In order for the rpc:generate script to work the API class (@ApiClass class) must have a default constructor taking no required arguments.

The other way to retrive a Discovery Document if from a running server instance. This requires the Discovery Service to be enabled. This is done by calling the ApiServer.enableDiscoveryApi() method on the ApiServer, see Example. for details.

After enabling the Discovery Service deploy the server and download the Discovery Document. For example if we have the 'cloud' API from the above example the Discovery Document can be retrieved from the deployed server by:

mkdir json
curl -o json/cloud.json $URL

Once you have the Discovery Document you can generate a client stub library using a Discovery Document client API generator. For Dart we have the Discovery API Client Generator. Discovery Document generators for other languages can also be used to call your API from e.g Python or Java.

If you want to generate a standalone client library for calling your server do:

pub global activate discoveryapis_generator
pub global run discoveryapis_generator:generate package -i json -o client

This will create a new Dart package with generated client stubs for calling each of your API methods. The generated library can be used like any of the other Google Client API libraries, some samples here.

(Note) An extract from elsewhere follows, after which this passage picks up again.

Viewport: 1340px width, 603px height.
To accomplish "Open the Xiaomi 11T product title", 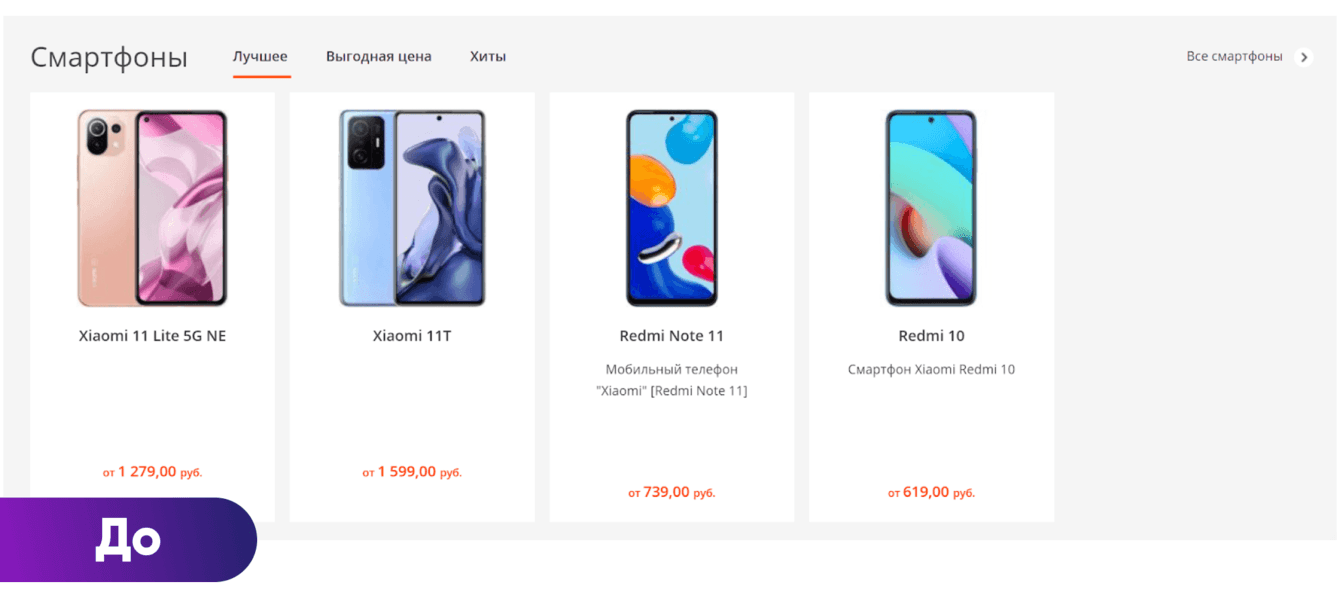I will tap(412, 336).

If you want to generate a client stub code that should be integrated into an existing client you can instead do:

pub global activate discoveryapis_generator
pub global run discoveryapis_generator:generate files -i json -o <path to existing client package>

This will just generate a file in the directory specified by the '-o' option. NOTE: you might have to modify the existing client's pubspec.yaml file to include the packages required by the generated client stub code.